— Written problem —
Update the material between the lines holding "Open the home icon in breadcrumb" and "click(x=1077, y=202)", inclusive, by changing "icon" to "symbol" and keeping everything else the same. Leave the pictures out of your answer.

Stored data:
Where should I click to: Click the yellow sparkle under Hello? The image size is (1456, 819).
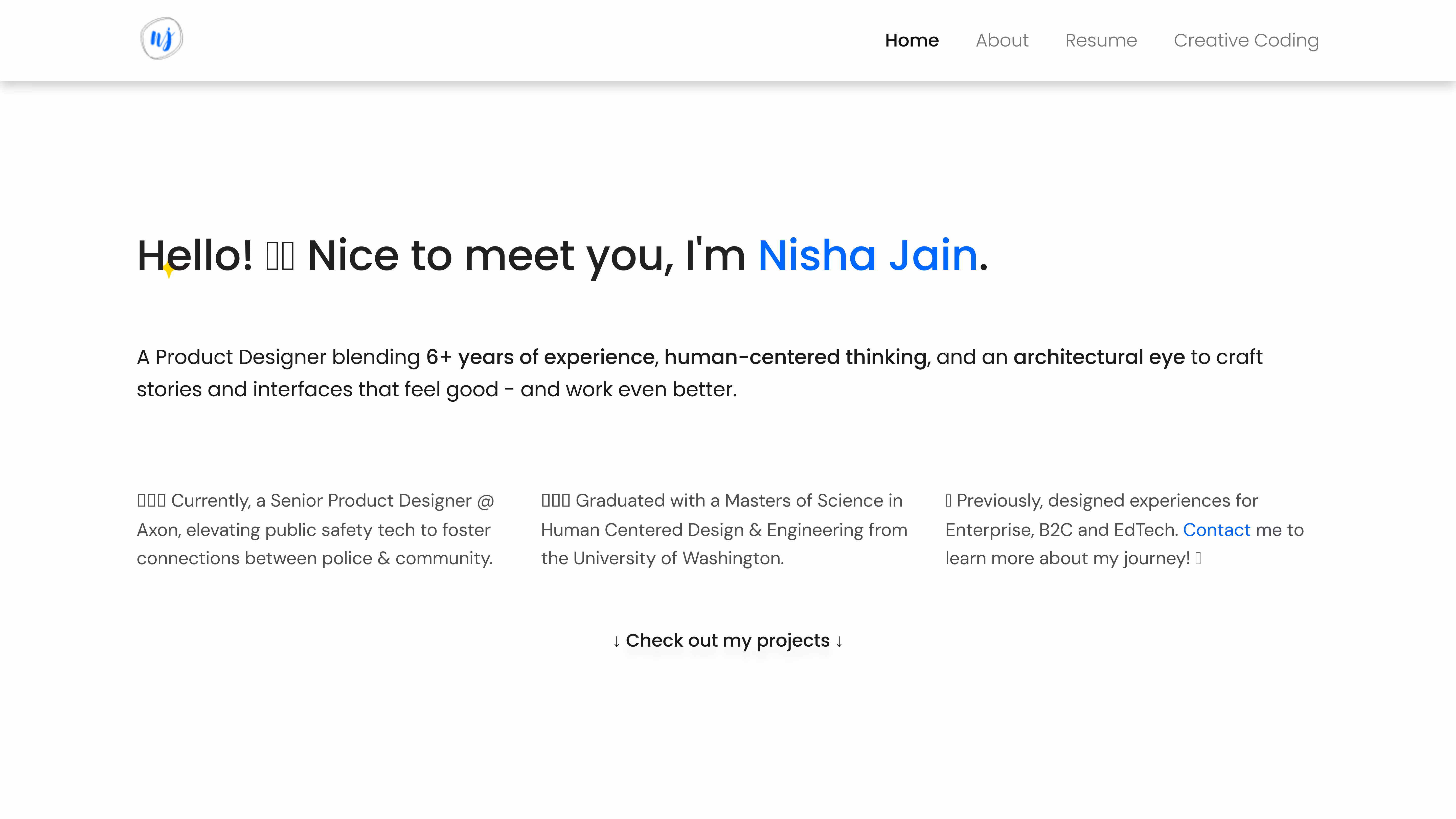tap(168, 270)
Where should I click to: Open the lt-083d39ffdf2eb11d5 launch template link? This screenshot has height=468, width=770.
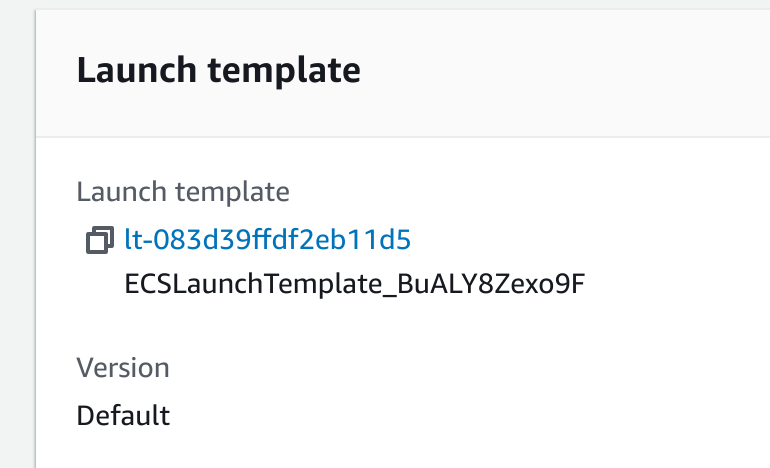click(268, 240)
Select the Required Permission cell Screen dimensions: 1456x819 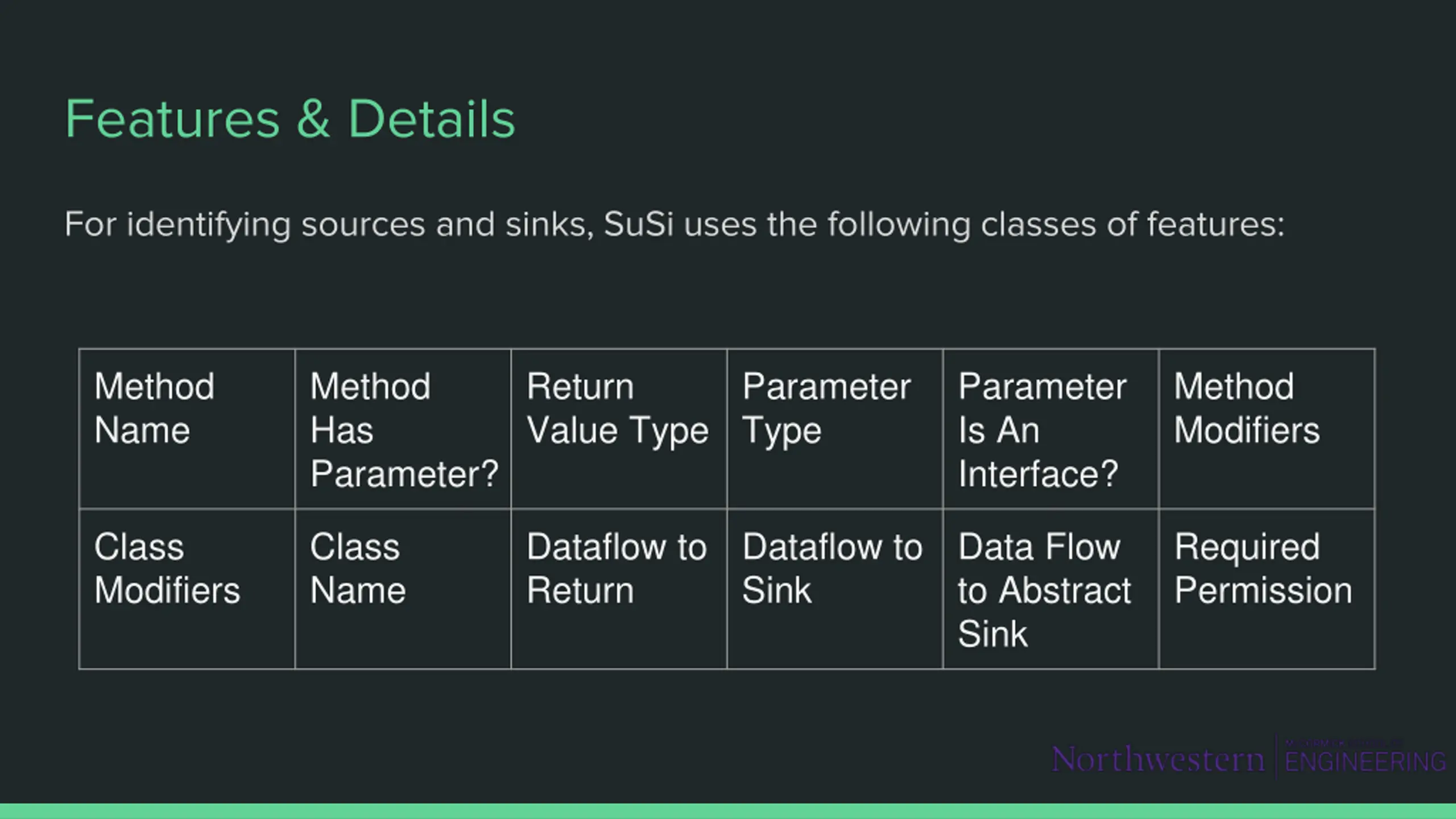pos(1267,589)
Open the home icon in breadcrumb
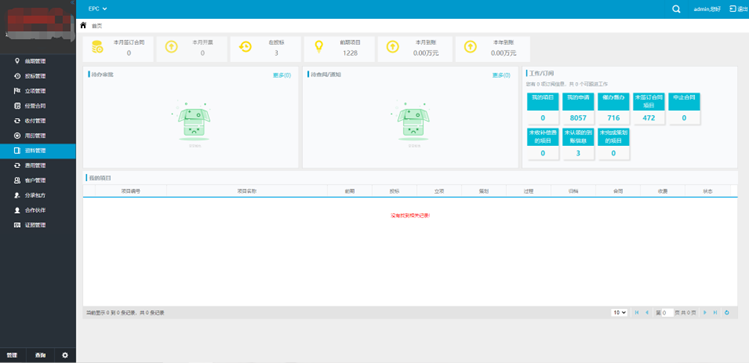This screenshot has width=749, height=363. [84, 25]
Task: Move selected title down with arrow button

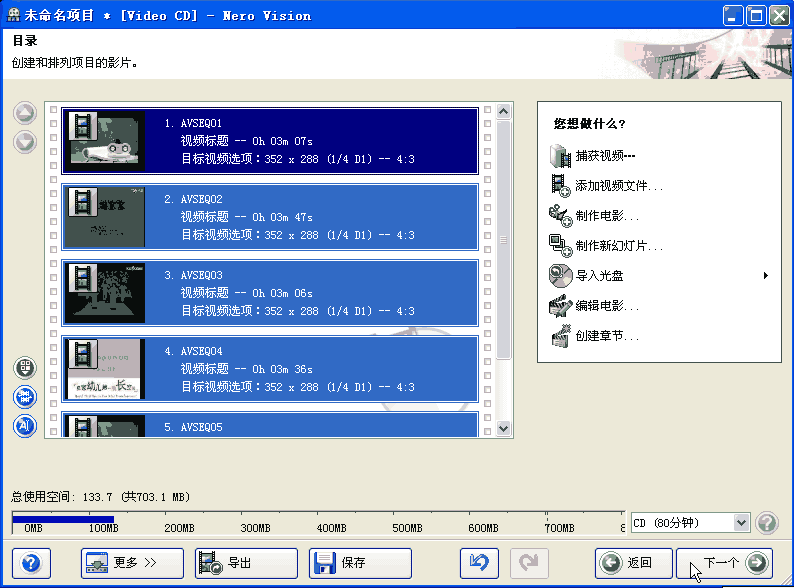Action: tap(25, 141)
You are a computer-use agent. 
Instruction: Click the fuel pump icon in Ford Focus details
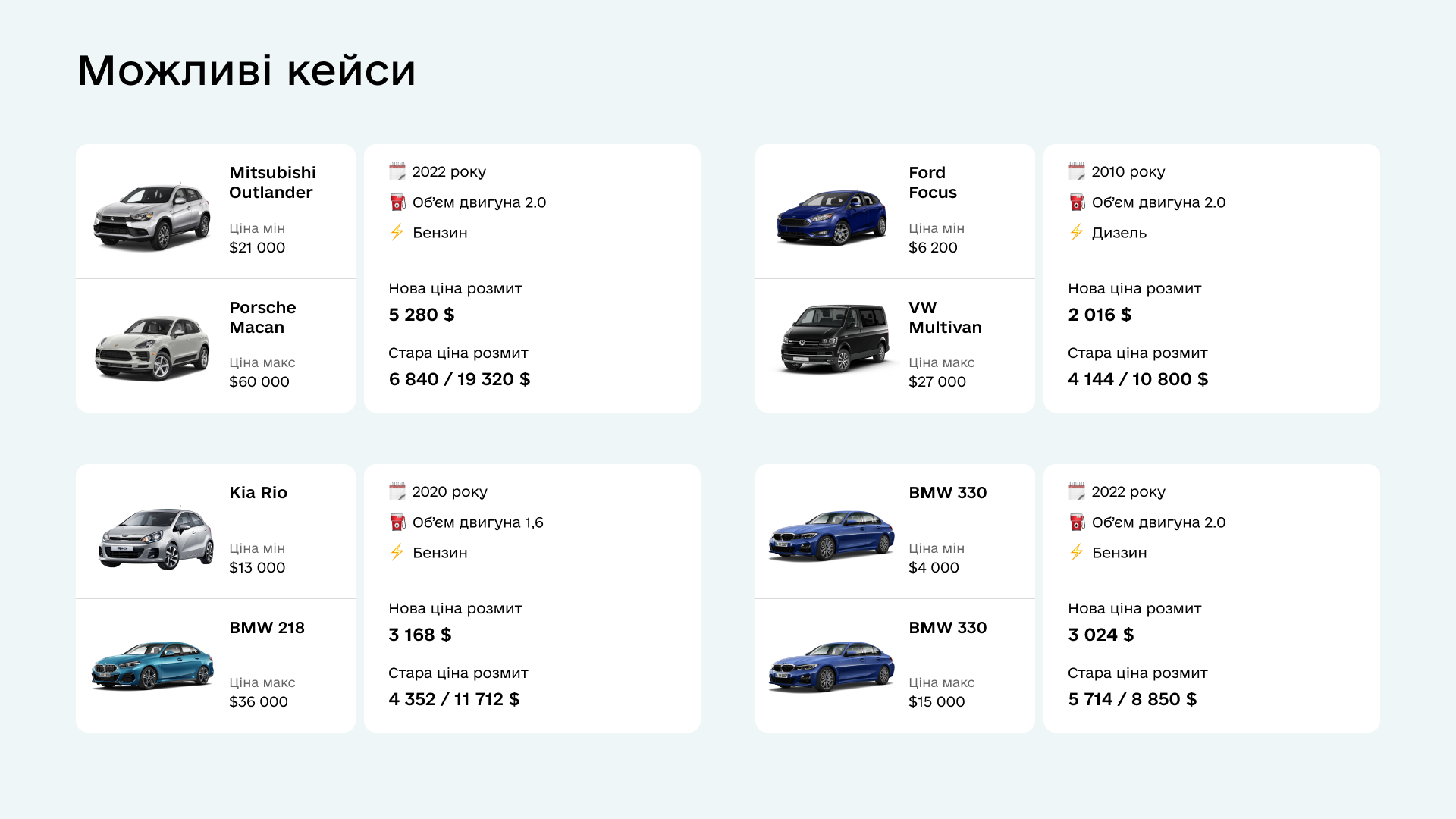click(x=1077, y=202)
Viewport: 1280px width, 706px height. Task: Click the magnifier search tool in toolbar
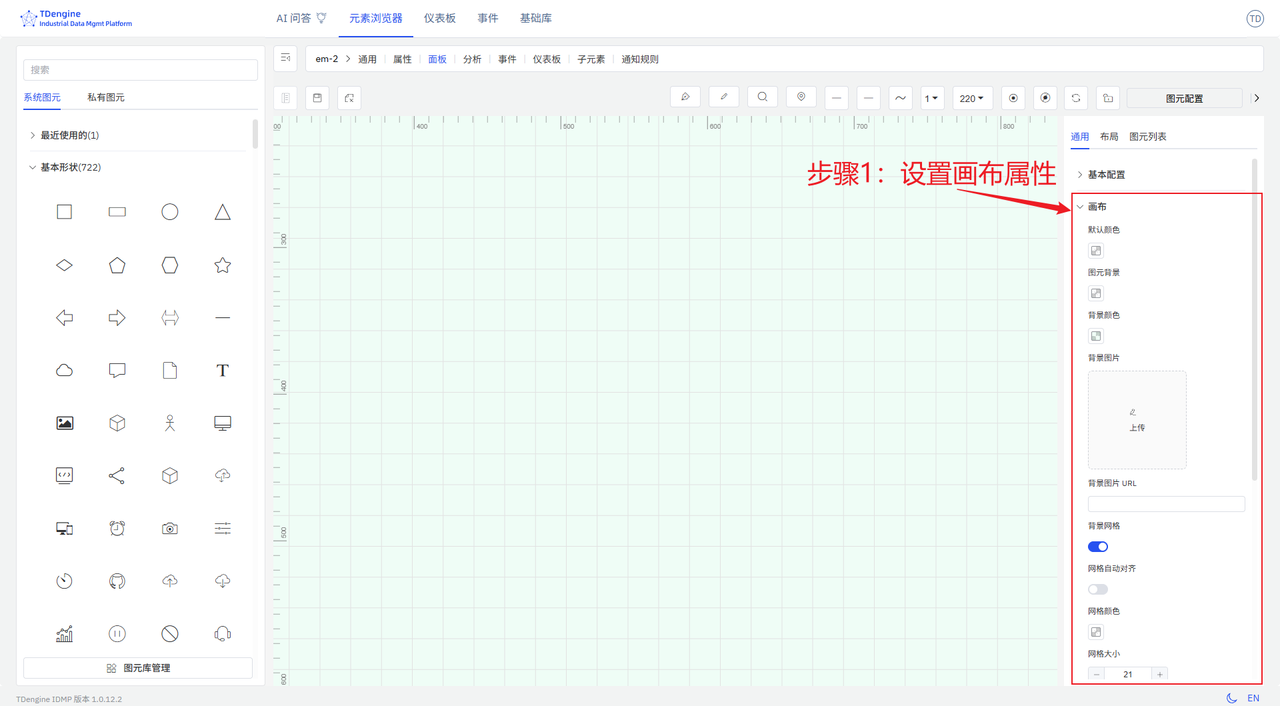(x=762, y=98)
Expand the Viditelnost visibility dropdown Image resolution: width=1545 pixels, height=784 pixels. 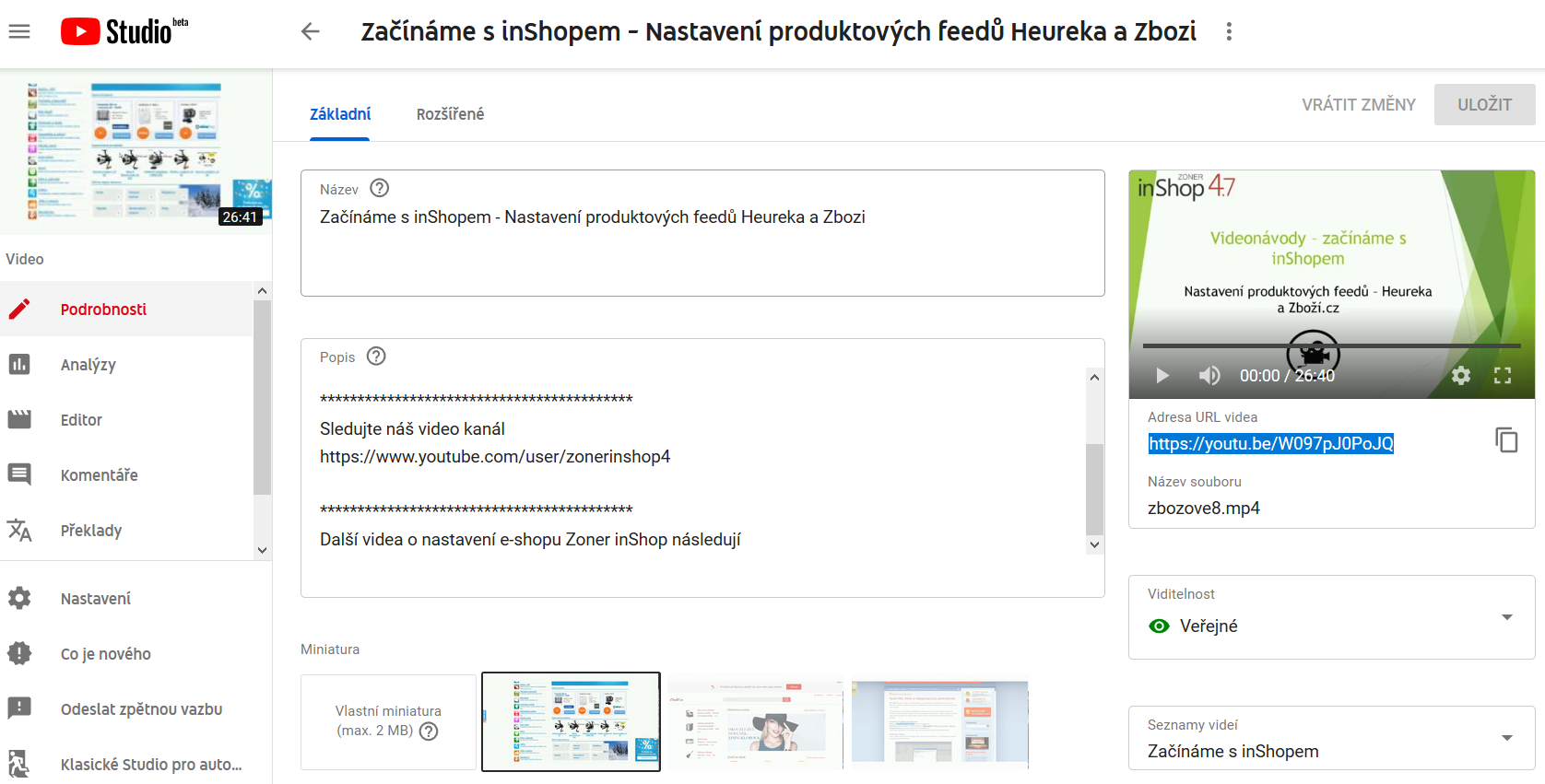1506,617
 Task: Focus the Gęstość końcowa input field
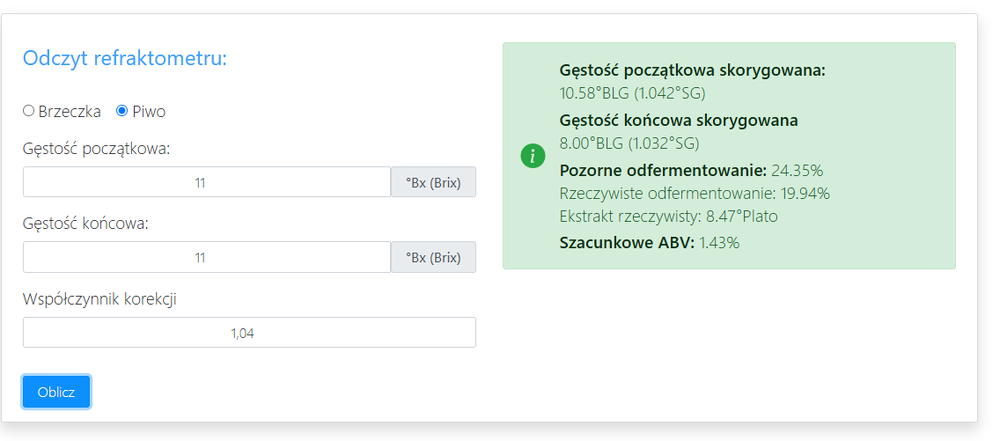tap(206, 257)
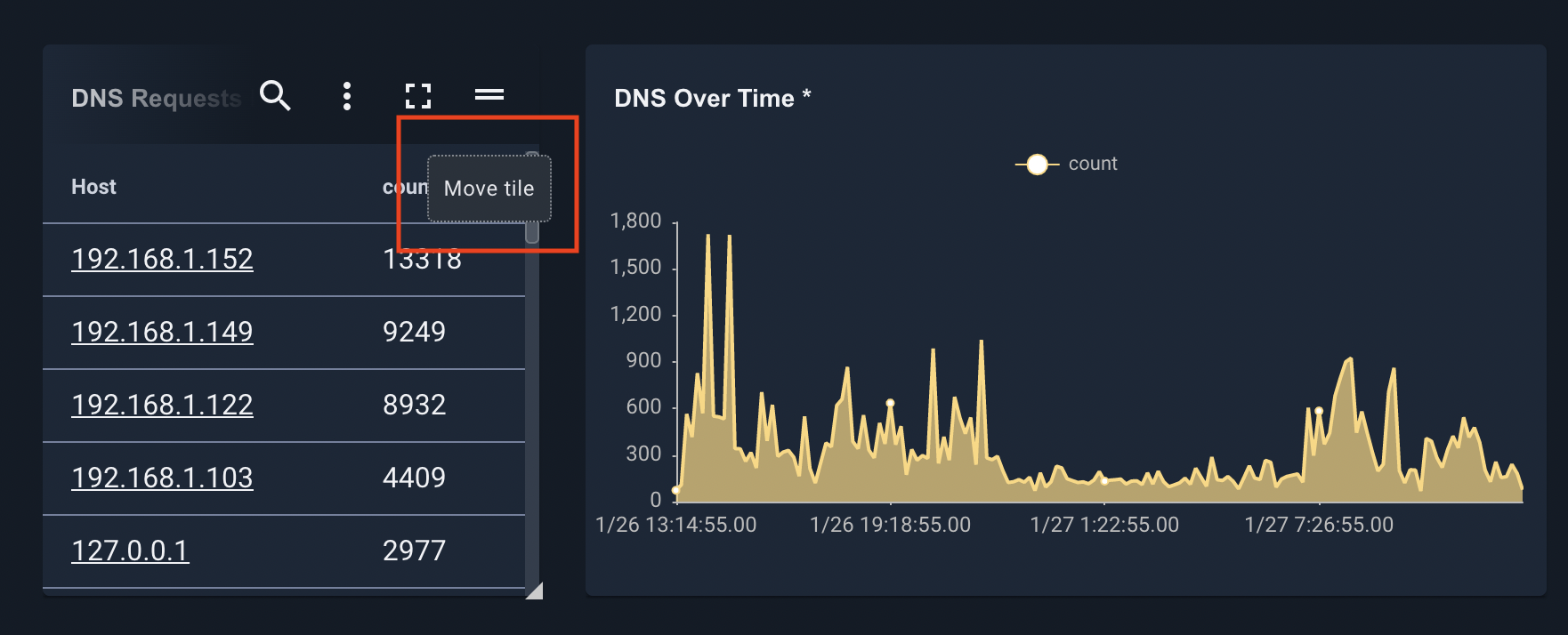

— Final answer —
Open the home symbol in breadcrumb
This screenshot has width=749, height=363. [84, 25]
Task: Move selected title down with arrow button

Action: tap(25, 141)
You are a computer-use agent. 
Instruction: Click the fuel pump symbol in Ford Focus details
click(x=1077, y=202)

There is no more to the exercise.